MATERIAL FOR THIS EXERCISE |
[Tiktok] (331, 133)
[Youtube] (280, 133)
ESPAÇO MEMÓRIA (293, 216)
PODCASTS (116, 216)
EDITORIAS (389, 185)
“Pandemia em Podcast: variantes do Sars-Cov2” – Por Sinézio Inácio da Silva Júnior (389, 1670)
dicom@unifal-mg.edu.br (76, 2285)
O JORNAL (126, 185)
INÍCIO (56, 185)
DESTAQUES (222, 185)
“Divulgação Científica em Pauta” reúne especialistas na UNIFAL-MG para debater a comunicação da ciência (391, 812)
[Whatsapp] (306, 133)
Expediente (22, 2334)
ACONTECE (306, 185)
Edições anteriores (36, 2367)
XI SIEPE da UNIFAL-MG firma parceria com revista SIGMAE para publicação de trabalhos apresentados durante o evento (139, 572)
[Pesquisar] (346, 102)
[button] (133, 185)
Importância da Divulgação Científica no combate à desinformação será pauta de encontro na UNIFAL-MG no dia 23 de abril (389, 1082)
* * *
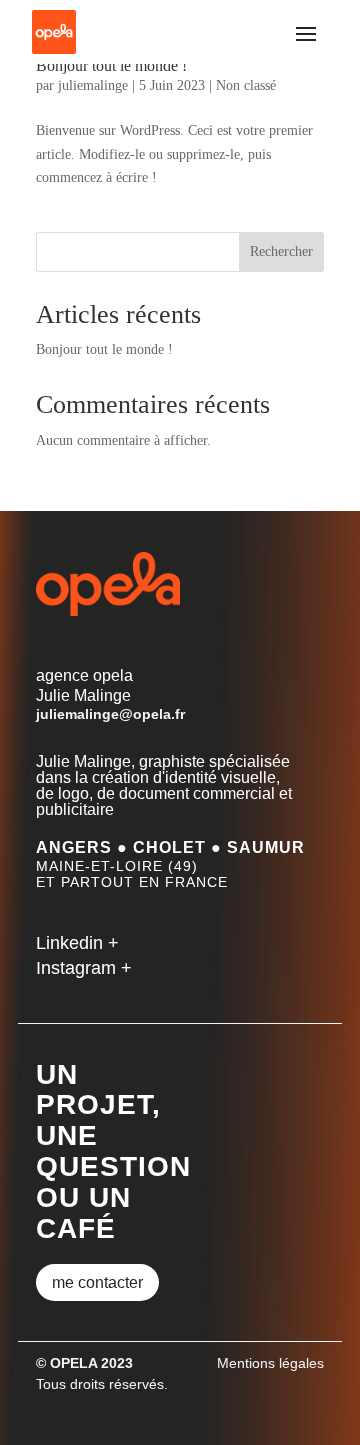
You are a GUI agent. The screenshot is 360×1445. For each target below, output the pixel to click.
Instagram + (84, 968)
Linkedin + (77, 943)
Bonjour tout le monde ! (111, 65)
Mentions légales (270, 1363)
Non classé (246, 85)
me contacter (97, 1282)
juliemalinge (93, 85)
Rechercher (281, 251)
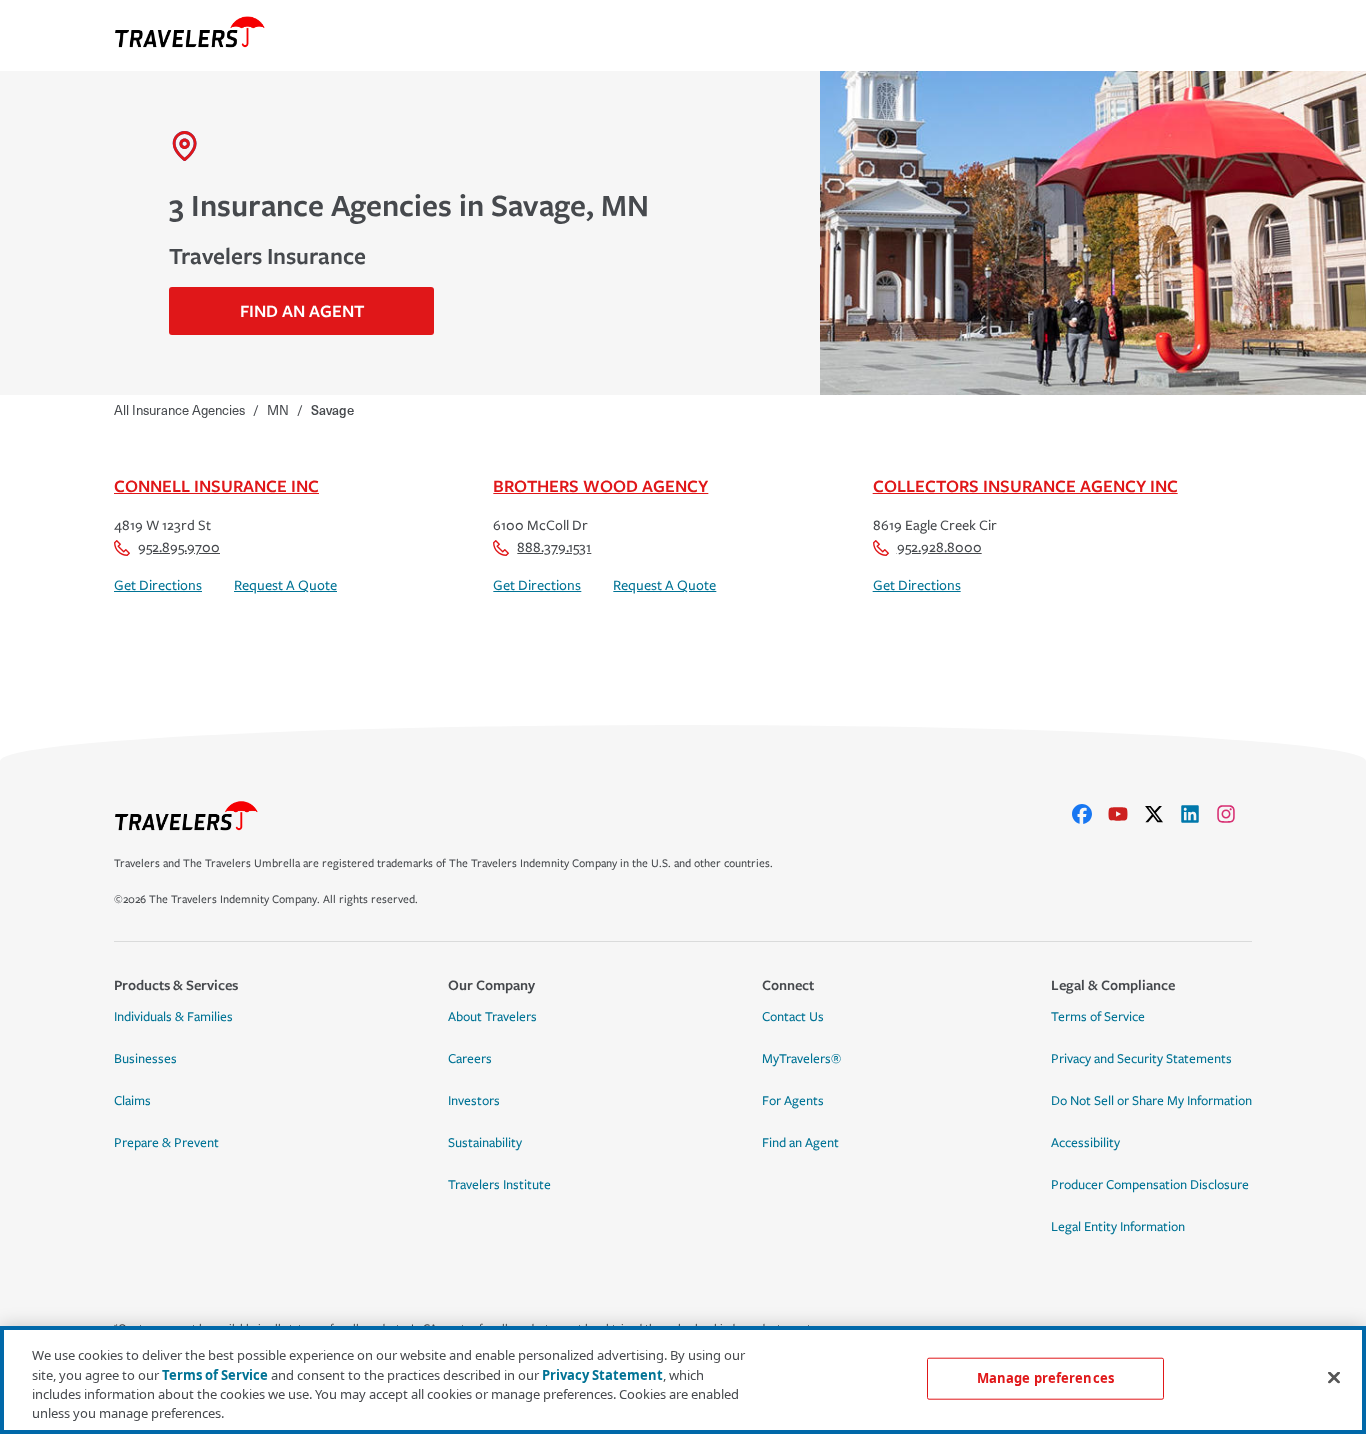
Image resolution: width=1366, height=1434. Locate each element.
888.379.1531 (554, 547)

TASK | Only lines containing the word "Científica" should be copied from the material above.

EXERCISE OUTPUT |
“Divulgação Científica em Pauta” reúne especialistas na UNIFAL-MG para debater a comunicação da ciência (391, 812)
Importância da Divulgação Científica no combate à desinformação será pauta de encontro na UNIFAL-MG no dia 23 de abril (389, 1082)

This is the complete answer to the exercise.